Stored data

-- Opening Marker --

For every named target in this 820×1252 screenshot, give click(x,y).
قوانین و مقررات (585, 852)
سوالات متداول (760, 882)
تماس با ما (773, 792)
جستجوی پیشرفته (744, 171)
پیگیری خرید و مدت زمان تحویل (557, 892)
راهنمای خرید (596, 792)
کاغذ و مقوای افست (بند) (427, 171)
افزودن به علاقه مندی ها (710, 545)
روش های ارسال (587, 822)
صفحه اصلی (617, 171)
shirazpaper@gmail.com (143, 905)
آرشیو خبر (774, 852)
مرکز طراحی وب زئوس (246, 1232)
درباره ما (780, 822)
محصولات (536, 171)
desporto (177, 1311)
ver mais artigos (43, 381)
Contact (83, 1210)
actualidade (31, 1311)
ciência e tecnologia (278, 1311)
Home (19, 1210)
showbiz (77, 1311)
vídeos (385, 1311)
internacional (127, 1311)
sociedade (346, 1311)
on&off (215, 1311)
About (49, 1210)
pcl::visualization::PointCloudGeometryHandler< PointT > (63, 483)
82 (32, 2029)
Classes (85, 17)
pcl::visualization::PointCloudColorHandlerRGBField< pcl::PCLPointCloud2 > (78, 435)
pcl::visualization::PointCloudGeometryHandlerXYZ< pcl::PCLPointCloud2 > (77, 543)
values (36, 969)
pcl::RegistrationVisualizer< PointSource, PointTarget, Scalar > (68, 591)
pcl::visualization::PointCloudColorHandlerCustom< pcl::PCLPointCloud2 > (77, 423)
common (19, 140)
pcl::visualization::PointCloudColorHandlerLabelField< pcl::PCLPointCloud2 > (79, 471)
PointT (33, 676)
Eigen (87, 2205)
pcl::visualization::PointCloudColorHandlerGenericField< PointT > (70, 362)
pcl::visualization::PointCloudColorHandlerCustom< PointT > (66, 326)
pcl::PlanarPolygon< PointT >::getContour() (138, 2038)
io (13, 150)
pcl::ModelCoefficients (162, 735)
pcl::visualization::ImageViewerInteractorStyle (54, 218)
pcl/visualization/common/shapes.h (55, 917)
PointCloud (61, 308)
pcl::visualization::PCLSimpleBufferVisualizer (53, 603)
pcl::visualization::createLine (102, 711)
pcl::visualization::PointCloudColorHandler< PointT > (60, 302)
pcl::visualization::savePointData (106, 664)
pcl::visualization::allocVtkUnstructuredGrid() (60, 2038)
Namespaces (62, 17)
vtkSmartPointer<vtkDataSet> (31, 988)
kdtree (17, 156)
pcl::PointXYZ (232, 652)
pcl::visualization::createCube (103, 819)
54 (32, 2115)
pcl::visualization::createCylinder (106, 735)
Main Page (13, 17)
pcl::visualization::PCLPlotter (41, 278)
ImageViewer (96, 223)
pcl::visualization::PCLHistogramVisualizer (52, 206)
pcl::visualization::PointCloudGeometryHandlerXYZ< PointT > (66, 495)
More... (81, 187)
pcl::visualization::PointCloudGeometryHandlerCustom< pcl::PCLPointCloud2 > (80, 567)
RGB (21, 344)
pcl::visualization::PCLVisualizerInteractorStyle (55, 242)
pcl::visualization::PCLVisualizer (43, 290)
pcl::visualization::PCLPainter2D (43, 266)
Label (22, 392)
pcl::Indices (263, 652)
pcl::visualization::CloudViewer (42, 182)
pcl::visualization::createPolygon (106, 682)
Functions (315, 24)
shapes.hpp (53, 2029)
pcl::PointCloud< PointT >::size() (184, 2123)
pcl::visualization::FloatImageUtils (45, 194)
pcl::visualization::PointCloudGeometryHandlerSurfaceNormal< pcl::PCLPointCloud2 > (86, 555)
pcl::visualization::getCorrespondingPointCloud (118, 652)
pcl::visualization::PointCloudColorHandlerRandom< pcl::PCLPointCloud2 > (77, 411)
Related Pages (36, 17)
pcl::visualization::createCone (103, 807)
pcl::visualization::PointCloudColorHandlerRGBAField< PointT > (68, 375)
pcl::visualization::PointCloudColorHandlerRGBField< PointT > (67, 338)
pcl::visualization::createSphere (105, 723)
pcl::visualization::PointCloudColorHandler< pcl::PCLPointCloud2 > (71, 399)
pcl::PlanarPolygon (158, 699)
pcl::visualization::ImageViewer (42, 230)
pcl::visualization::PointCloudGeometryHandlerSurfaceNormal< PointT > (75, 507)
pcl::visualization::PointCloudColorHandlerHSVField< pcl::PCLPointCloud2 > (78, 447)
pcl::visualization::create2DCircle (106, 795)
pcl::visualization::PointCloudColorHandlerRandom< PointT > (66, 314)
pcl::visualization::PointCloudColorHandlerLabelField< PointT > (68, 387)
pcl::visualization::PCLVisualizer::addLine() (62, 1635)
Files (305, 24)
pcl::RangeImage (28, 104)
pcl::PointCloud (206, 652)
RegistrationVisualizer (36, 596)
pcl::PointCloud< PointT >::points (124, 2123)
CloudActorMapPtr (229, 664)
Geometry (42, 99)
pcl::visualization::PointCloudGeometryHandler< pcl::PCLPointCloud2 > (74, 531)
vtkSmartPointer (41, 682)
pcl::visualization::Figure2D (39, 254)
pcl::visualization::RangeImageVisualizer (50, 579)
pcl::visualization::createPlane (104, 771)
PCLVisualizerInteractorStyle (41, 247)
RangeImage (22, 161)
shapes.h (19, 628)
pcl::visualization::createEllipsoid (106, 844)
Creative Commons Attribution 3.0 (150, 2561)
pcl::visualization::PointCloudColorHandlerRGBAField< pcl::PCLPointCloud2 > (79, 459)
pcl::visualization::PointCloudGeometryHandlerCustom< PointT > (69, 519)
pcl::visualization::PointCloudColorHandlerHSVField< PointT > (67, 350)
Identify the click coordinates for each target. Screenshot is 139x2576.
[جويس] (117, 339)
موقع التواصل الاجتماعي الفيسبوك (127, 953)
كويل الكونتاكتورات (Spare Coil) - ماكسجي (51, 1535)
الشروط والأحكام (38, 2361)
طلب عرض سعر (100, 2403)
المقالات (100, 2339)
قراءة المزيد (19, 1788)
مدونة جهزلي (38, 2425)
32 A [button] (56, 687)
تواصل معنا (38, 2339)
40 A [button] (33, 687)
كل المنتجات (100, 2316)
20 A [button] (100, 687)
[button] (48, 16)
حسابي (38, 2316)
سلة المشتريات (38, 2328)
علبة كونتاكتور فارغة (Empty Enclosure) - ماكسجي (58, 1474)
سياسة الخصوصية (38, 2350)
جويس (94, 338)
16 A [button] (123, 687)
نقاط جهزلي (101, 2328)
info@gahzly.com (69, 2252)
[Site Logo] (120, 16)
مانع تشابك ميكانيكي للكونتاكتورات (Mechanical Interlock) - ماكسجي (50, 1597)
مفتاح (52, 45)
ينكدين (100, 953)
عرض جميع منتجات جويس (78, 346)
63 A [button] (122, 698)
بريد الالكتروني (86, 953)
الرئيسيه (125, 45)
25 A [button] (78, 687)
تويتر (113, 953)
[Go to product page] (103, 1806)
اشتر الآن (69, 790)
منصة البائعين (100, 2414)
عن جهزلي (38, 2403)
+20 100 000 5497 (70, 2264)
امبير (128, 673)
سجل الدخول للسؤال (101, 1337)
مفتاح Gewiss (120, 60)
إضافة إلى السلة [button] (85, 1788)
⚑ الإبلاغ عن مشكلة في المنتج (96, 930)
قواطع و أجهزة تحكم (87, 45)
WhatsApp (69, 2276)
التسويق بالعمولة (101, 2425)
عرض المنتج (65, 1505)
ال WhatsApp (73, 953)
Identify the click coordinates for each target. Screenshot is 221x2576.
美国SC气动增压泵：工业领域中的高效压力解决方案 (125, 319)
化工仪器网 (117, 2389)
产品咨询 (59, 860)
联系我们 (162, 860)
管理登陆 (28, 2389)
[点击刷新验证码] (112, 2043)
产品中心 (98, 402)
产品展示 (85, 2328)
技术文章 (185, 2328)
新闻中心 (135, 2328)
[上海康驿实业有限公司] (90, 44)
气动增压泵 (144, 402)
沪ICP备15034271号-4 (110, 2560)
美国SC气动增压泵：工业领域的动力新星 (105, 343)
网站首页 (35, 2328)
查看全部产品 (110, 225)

-- Closing Marker --

Your task: Please give back only the lines between the first line of the entries and the line with "Home (19, 1210)", both ends included, word for word.

Response to this exercise:
For every named target in this 820×1252 screenshot, give click(x,y).
قوانین و مقررات (585, 852)
سوالات متداول (760, 882)
تماس با ما (773, 792)
جستجوی پیشرفته (744, 171)
پیگیری خرید و مدت زمان تحویل (557, 892)
راهنمای خرید (596, 792)
کاغذ و مقوای افست (بند) (427, 171)
افزودن به علاقه مندی ها (710, 545)
روش های ارسال (587, 822)
صفحه اصلی (617, 171)
shirazpaper@gmail.com (143, 905)
آرشیو خبر (774, 852)
مرکز طراحی وب زئوس (246, 1232)
درباره ما (780, 822)
محصولات (536, 171)
desporto (177, 1311)
ver mais artigos (43, 381)
Contact (83, 1210)
actualidade (31, 1311)
ciência e tecnologia (278, 1311)
Home (19, 1210)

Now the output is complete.